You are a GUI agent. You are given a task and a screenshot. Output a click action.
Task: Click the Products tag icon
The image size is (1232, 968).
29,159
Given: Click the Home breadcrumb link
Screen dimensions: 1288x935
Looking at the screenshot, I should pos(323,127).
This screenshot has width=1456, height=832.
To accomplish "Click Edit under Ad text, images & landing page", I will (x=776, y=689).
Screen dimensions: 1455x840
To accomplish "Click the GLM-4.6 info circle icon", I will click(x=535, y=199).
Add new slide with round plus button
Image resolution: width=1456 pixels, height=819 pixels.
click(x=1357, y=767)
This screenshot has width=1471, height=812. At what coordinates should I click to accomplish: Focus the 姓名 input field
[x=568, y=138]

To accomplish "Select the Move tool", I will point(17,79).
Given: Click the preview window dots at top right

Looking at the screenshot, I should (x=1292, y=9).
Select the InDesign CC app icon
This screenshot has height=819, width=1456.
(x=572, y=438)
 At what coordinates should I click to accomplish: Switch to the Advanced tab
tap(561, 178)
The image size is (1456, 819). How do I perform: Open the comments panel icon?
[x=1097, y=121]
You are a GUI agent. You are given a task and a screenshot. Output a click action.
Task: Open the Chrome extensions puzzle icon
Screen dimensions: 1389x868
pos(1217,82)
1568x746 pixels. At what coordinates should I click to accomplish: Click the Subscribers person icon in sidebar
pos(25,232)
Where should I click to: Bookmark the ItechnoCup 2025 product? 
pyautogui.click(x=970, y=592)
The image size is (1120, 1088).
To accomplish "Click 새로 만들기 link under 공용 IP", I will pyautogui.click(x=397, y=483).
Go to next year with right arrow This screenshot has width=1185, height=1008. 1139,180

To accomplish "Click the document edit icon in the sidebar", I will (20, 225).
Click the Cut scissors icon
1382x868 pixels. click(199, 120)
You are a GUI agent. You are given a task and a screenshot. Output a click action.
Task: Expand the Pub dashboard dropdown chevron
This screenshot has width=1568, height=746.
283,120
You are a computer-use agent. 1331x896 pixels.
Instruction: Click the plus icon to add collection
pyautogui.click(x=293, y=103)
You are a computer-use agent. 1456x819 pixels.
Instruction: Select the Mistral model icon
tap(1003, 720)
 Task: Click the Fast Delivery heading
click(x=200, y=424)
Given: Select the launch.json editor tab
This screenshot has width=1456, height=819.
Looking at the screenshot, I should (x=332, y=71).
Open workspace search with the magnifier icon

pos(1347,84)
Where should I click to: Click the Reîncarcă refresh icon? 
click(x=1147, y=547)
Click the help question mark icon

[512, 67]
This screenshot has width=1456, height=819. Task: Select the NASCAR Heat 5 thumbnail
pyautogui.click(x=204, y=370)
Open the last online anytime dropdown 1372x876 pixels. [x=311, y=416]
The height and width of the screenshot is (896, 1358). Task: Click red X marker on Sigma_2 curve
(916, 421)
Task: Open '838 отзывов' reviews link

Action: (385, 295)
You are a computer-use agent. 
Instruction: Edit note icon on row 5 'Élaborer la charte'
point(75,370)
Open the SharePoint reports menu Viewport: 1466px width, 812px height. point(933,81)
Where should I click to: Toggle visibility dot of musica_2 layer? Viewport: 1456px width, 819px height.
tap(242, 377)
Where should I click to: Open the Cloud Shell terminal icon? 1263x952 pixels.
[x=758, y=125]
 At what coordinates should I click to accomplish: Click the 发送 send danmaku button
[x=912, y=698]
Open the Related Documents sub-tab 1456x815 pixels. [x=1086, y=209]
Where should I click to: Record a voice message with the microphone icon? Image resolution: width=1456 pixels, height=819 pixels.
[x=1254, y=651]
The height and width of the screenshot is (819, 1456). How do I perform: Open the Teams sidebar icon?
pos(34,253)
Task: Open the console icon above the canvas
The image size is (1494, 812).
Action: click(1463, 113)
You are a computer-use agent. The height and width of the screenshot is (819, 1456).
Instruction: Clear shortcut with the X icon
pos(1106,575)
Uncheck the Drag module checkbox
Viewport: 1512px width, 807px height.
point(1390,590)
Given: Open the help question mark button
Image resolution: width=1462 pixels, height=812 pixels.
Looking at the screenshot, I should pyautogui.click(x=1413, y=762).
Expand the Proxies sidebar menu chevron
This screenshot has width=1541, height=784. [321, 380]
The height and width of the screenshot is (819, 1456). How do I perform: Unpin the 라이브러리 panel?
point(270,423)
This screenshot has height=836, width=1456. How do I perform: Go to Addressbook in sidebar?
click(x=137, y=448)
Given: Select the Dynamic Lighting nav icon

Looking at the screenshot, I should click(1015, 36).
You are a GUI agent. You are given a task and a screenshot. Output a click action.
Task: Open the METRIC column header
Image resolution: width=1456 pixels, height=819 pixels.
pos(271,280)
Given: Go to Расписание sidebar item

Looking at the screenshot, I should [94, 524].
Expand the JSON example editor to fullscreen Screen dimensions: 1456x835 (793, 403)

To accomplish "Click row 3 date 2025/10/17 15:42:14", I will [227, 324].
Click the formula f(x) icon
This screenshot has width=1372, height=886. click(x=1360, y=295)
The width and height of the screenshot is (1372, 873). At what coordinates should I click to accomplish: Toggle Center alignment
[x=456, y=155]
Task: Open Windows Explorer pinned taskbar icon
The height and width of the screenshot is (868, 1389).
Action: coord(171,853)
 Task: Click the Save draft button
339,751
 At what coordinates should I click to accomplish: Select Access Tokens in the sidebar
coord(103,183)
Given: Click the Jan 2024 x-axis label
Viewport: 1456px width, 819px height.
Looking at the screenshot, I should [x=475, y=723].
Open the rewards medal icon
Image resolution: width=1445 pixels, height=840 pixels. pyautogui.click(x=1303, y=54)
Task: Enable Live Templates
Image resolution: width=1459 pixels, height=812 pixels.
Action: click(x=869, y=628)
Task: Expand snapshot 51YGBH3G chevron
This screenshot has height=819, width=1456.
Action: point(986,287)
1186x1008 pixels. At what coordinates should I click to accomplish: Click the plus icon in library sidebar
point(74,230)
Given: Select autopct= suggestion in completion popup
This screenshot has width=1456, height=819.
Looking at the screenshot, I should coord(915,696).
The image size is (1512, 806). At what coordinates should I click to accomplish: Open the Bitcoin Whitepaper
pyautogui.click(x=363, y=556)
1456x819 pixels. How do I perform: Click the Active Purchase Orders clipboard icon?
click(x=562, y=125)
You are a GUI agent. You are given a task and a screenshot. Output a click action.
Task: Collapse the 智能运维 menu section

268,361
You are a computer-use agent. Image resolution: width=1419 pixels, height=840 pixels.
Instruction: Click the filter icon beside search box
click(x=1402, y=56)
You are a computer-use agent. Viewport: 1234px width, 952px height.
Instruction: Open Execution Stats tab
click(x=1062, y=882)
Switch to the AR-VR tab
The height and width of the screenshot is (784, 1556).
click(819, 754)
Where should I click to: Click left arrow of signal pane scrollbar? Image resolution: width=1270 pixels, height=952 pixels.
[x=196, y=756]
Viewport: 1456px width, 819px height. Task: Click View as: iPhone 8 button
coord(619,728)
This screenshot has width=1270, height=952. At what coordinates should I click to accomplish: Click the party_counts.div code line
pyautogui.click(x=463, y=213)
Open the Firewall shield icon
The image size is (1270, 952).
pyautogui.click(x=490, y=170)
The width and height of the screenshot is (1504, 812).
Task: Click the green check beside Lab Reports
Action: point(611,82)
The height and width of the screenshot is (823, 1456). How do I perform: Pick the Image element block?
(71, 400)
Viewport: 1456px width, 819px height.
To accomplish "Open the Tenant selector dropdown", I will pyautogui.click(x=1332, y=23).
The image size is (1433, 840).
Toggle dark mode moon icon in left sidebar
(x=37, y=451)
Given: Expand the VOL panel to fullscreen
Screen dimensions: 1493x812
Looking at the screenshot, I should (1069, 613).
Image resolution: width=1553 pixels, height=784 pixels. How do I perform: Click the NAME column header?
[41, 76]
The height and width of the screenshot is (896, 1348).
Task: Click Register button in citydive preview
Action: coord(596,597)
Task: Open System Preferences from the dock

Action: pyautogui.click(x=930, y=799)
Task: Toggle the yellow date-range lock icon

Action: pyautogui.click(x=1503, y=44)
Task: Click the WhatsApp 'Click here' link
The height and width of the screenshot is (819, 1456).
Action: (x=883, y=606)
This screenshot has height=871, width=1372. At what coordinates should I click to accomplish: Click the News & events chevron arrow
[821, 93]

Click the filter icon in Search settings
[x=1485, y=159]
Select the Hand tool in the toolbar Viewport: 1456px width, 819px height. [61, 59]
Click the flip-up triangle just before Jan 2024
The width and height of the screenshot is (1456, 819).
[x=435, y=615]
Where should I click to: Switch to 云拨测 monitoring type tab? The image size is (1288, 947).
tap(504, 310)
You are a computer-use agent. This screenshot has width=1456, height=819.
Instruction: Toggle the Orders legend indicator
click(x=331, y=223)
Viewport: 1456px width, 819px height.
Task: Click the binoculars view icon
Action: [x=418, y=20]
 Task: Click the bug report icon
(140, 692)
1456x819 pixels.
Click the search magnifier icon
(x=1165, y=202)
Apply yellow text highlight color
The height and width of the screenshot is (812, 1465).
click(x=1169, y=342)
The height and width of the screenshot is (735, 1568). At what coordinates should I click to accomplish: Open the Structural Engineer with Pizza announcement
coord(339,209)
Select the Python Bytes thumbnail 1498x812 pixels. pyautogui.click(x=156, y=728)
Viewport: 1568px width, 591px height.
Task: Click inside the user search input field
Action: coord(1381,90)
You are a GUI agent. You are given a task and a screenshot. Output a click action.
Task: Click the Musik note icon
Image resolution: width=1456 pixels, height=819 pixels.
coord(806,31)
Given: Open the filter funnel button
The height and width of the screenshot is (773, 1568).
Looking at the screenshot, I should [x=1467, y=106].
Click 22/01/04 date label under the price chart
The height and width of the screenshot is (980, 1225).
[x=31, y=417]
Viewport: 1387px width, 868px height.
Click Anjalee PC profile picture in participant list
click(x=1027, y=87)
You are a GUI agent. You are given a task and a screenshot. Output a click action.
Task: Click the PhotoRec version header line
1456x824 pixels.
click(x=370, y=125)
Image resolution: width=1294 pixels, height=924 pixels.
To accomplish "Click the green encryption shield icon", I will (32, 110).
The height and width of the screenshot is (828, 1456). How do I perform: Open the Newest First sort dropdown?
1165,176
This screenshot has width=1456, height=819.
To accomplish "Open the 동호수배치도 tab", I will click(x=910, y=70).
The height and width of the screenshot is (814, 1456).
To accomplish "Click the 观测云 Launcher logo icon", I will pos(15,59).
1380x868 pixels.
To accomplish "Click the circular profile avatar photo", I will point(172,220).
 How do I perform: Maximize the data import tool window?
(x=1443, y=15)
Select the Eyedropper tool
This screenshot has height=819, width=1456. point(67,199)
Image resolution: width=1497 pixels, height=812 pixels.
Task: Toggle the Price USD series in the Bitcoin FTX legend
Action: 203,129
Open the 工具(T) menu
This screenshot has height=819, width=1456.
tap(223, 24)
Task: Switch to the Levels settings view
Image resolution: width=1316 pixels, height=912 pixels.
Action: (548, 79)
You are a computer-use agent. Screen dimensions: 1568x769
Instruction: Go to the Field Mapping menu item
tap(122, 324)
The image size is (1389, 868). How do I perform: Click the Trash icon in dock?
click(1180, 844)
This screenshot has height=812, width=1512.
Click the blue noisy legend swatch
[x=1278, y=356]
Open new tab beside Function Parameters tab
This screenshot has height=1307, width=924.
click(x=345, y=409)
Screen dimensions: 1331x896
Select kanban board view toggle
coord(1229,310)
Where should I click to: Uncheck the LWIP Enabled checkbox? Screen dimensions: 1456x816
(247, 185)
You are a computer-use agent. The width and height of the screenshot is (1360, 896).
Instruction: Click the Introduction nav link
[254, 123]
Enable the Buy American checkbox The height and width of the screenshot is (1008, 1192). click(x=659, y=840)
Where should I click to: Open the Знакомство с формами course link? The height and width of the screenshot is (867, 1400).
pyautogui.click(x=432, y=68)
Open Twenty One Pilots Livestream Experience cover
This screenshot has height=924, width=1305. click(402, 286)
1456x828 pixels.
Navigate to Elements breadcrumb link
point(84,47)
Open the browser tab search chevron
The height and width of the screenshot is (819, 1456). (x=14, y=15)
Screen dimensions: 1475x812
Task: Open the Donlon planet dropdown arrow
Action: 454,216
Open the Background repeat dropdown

+-------+

### WHAT IS BEING ASKED
The reply should hold only the lines from the first line of the listing above through the line with "Go to next year", each copied exactly.

### SOLUTION FOR THIS PROBLEM
You are a GUI agent. You are given a task and a screenshot. Output a click action.
Task: Click the Products tag icon
The image size is (1232, 968).
29,159
Given: Click the Home breadcrumb link
Screen dimensions: 1288x935
Looking at the screenshot, I should pos(323,127).
This screenshot has width=1456, height=832.
To accomplish "Click Edit under Ad text, images & landing page", I will (x=776, y=689).
Screen dimensions: 1455x840
To accomplish "Click the GLM-4.6 info circle icon", I will click(x=535, y=199).
Add new slide with round plus button
Image resolution: width=1456 pixels, height=819 pixels.
click(x=1357, y=767)
This screenshot has width=1471, height=812. At what coordinates should I click to accomplish: Focus the 姓名 input field
[x=568, y=138]

To accomplish "Select the Move tool", I will point(17,79).
Given: Click the preview window dots at top right

Looking at the screenshot, I should (x=1292, y=9).
Select the InDesign CC app icon
This screenshot has height=819, width=1456.
(x=572, y=438)
 At what coordinates should I click to accomplish: Switch to the Advanced tab
tap(561, 178)
The image size is (1456, 819). How do I perform: Open the comments panel icon?
[x=1097, y=121]
You are a GUI agent. You are given a task and a screenshot. Output a click action.
Task: Open the Chrome extensions puzzle icon
Screen dimensions: 1389x868
pos(1217,82)
1568x746 pixels. At what coordinates should I click to accomplish: Click the Subscribers person icon in sidebar
pos(25,232)
Where should I click to: Bookmark the ItechnoCup 2025 product? 
pyautogui.click(x=970, y=592)
The image size is (1120, 1088).
To accomplish "Click 새로 만들기 link under 공용 IP", I will pyautogui.click(x=397, y=483).
Go to next year with right arrow This screenshot has width=1185, height=1008. 1139,180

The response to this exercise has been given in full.